#### [EXTRACT]
»»

Akash

Posted on Apr 8 • Edited on Apr 11

From Counting Words to Learning Meaning

#nlp #machinelearning #embeddings #ai

TF-IDF, Cosine Similarity, and Word2Vec

By the end of this post, you'll understand two fundamentally different ways of representing words as vectors:

sparse count-based vectors from information retrieval, and
dense learned vectors from Word2Vec.

You'll know how cosine similarity measures word closeness, how the skip-gram algorithm learns embeddings by training and then discarding a binary classifier, and why the resulting vectors can solve analogies like king - man + woman ≈ queen without anyone teaching the algorithm what "gender" or "royalty" means. You'll also understand why these embeddings inherit the biases of their training data, and what the difference is between static embeddings (one vector per word) and contextual embeddings (one vector per word per sentence).

Two ideas connect everything here. First: you can represent a word's meaning by the company it keeps. Second: predicting context is a better way to learn meaning than counting context. Those two ideas took NLP from sparse lookup tables to dense learned representations, which is what made modern language models feasible.

Quick Recap: Why We Need Word Vectors

Last post ended with Wittgenstein's principle, "the meaning of a word is its use in the language," and the distributional hypothesis: words in similar contexts have similar meanings. Now we turn that into math.

The practical motivation is simple. In a sentiment classifier, "terrible" in training and "awful" in testing are unrelated as raw strings. The classifier breaks. But if both words map to nearby vectors, the classifier generalizes. That's the payoff.

There are two approaches. The first one's limitations are exactly what motivate the second.

Approach 1: Count [Sparse Vectors and TF-IDF]

Words as Rows, Documents as Columns

Take a corpus of Shakespeare's plays. For each play, count how many times each word appears. Arrange this into a matrix: words as rows, plays as columns. This is the term-document matrix. Each column is now a vector representing a play.

Compute cosine similarity between the column vectors, and you get something useful: comedies cluster together, tragedies cluster together. "As You Like It" is more similar to "Twelfth Night" than to "Julius Caesar" because they share vocabulary. More "fool" and "love," less "battle" and "sword."

The same idea works at the word level. Build a word-word co-occurrence matrix: for each word, count how often every other word appears nearby (within some context window). Each row is now a word vector. Words that co-occur with similar neighbors tend to have similar vectors.

««

#### [TASK 1]
Write out a passage from the post on word vectors word for word, beginning at the words "TF-IDF, Cosine Similarity, and" and stopping after "vectors from Word2Vec.".
#### [TASK 2]
Write the next part of the post on word vectors, picking up right after its final sentence.
The items have no connection to the post on word vectors.

#### [ROWS]
»»

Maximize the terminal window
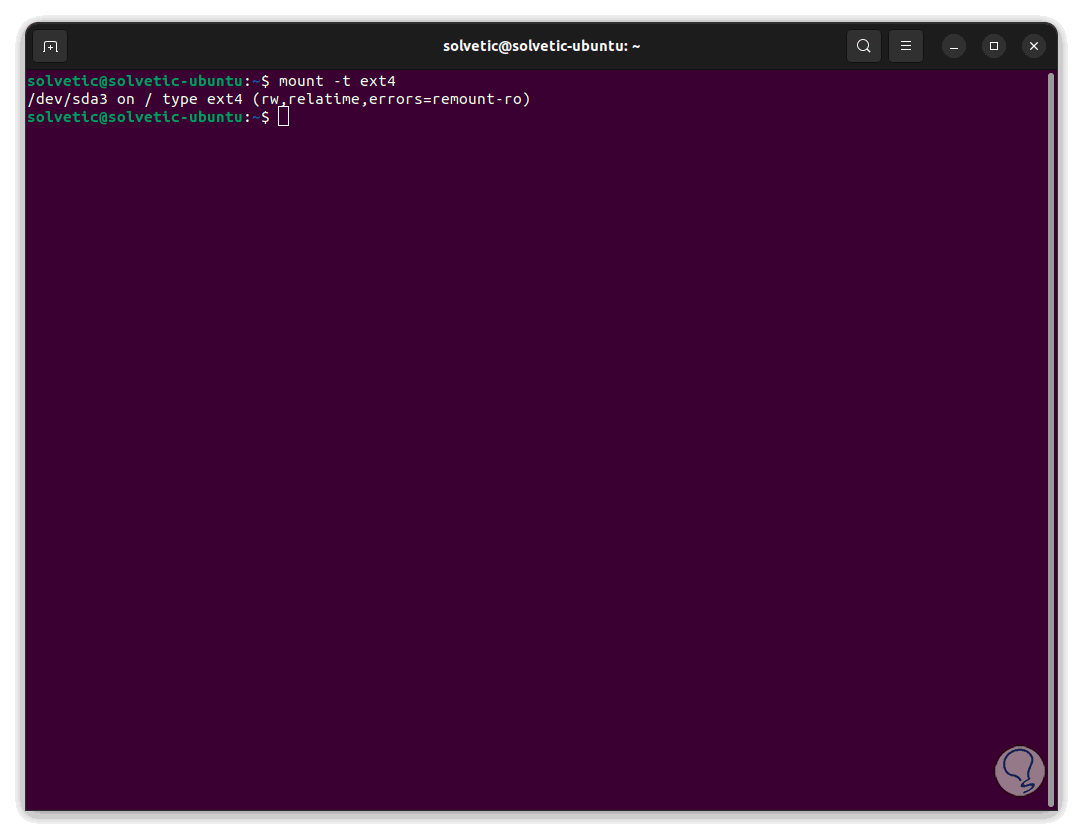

««
»»

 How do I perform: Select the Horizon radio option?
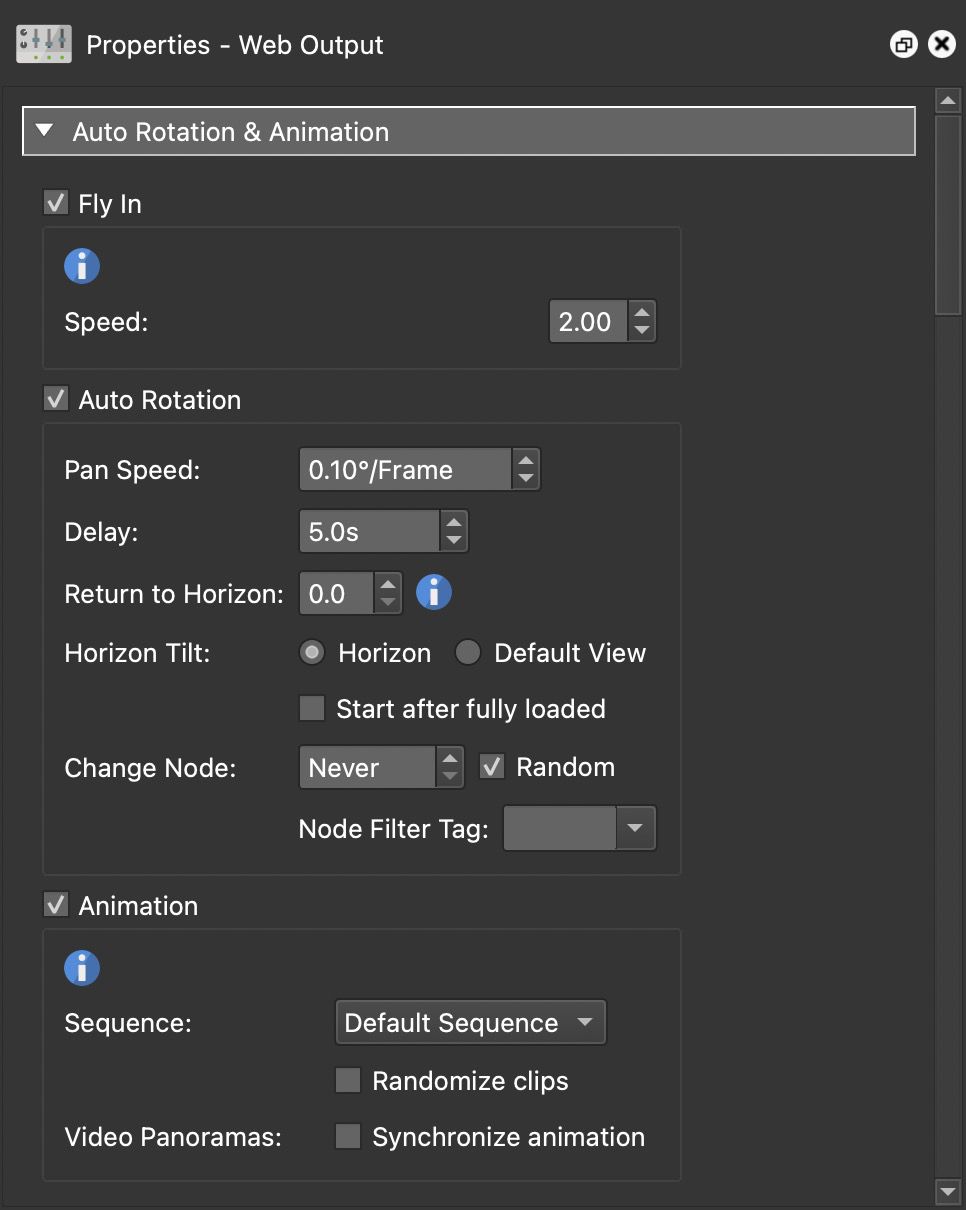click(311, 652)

««
»»

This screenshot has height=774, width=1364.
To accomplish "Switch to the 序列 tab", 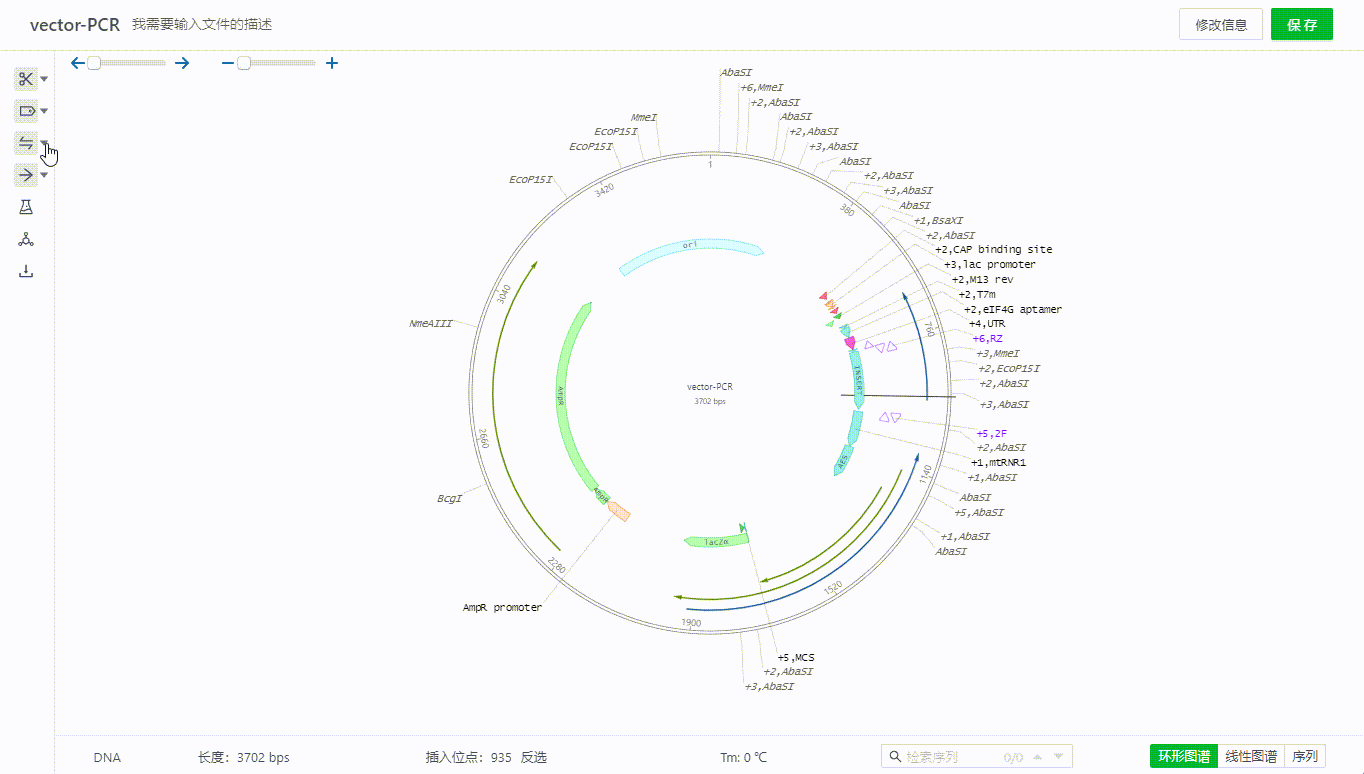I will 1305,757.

««

#### [FINAL RESULT 1]
TF-IDF, Cosine Similarity, and Word2Vec

By the end of this post, you'll understand two fundamentally different ways of representing words as vectors:

sparse count-based vectors from information retrieval, and
dense learned vectors from Word2Vec.

#### [FINAL RESULT 2]
Measuring Closeness: Cosine Similarity

Given two word vectors, how similar are they? The standard metric is cosine similarity (the dot product of the vectors, normalized by their lengths):

\text{cosine}(\vec{v}, \vec{w}) = \frac{\vec{v} \cdot \vec{w}}{|\vec{v}||\vec{w}|} = \frac{\sum_{i=1}^{N} v_i w_i}{\sqrt{\sum_{i=1}^{N} v_i^2} \cdot \sqrt{\sum_{i=1}^{N} w_i^2}}

The normalization matters. Without it, frequent words would always appear more similar just because their count vectors are longer. Cosine measures the angle between vectors, not their magnitudes, so word frequency doesn't distort the comparison.

For non-negative count vectors, cosine ranges from 0 (no overlap) to 1 (identical direction). From the textbook: cosine(digital, information) = 0.996, while cosine(cherry, information) = 0.018. "Digital" and "information" share contexts involving "computer" and "data." "Cherry" doesn't.

TF-IDF: Not All Counts Are Equal

Raw co-occurrence counts have a problem. The word "the" co-occurs with everything. It dominates every vector without carrying useful meaning. TF-IDF fixes this with two adjustments:

Term Frequency (TF): use a log-scaled count instead of a raw count:

\text{tf}(t, d) = \log_{10}(\text{count}(t, d) + 1)

This squashes large differences. A word appearing 10,000 times is not 10x more informative than one appearing 1,000 times.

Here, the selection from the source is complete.